While his father-in-law once delved into the world of organized crime, Abel wants to steer clear of them at all costs. But with each new roadblock placed in front of him the temptation to do so lingers. Harassed at home by the DA, more trucks stolen and with no one to turn to when the bank who pledged to loan him the money to purchase the land next door backs out, Abel must find a way to fight off those who stand in his way of success without digging a hole from which he can never escape.

The movie plays out like many of the gangster films from the seventies and eighties and has been compared to the movies made by Sidney Lumet. This is actually a great description of the style and feel of the movie. Lumet was known to capture the feel, the heart and soul of what the seedier sides of NYC were like while at the same time showing a love for the city as well. This film does that in spades. Put side by side you might notice the difference, but you would also recognize the similarities as well.

More so than the look of the film is the combination of screenwriting and acting that make this film pop. Isaac turns in a fantastic performance here often reminding at least this viewer of the young Al Pacino in THE GODFATHER, perhaps one of the best performances in screen history. Here he exudes the successful appearance of a business owner in high priced suits and camel hair coat. His attitude is one of slowly simmering anger that almost never boils over. This subdued fa├žade that his character puts on makes him feel all the more dangerous.
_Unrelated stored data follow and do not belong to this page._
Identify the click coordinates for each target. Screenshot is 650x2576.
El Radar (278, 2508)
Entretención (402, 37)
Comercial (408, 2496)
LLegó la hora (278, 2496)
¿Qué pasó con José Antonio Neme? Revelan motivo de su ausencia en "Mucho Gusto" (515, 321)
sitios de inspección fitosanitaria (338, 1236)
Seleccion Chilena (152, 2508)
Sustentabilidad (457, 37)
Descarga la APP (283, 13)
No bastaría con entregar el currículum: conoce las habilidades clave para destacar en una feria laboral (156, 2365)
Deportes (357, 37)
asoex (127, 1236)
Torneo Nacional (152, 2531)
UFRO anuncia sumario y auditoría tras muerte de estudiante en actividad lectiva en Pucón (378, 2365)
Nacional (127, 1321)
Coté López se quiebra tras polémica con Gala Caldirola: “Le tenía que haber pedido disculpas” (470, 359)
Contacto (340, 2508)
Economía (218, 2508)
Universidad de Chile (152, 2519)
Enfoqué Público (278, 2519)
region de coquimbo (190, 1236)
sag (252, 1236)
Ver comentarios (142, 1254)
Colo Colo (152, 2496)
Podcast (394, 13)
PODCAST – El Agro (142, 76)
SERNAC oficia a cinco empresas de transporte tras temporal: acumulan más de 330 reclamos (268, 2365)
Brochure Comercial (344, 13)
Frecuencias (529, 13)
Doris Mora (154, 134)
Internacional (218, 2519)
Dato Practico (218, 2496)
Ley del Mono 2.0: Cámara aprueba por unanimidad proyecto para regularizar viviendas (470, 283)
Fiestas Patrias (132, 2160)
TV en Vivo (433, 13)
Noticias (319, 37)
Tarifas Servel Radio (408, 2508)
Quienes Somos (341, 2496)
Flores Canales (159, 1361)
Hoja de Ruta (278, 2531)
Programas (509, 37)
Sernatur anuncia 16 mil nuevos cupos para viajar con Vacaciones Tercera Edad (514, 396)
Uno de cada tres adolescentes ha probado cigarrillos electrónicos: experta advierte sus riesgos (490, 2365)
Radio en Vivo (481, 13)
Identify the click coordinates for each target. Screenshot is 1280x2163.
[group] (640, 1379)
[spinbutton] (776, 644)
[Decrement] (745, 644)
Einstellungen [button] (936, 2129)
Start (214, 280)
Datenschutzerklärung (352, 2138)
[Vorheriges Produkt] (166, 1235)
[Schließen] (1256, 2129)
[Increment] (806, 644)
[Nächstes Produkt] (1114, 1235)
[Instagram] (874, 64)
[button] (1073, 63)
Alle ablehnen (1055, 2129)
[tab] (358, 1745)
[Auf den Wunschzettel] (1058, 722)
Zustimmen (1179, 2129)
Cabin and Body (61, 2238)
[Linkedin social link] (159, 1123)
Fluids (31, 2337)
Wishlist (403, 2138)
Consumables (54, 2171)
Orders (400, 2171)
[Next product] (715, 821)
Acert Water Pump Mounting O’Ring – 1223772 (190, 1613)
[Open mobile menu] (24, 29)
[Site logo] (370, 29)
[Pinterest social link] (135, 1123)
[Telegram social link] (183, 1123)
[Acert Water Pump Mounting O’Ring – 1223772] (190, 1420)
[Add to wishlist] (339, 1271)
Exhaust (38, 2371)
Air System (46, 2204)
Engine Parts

Chastain also turns in a great performance. Her character moves from one emotion to the other, at first being the supportive wife and then flipping over to a more manipulative player in the events that take place. She wants what is best for her family, her husband, and is willing to do almost anything to insure that this happens. As with Isaac, her performance is subtle and suggestive, with an underlying sense of danger at her core. Combine these two performances and you have a married couple that will do whatever it takes to become successful.

The movie received plenty of praise when released but seems to have fallen under the radar of most movie theaters. I don’t think it even played in any of the local main theaters here where I live. That’s sad because far too often I find the newest blockbuster playing on 5 of the 20 theaters in the local megaplex. And with 3 movies like that it limits the number of different films playing so we miss out on many great movies that way. Thank goodness we can make up for it via DVD.

The movie meanders along at a steady pace and features less action than one would expect with a title like this. But don’t let that fool you. What you get is a complete story that holds your interest from start to finish. It is definitely worth watching.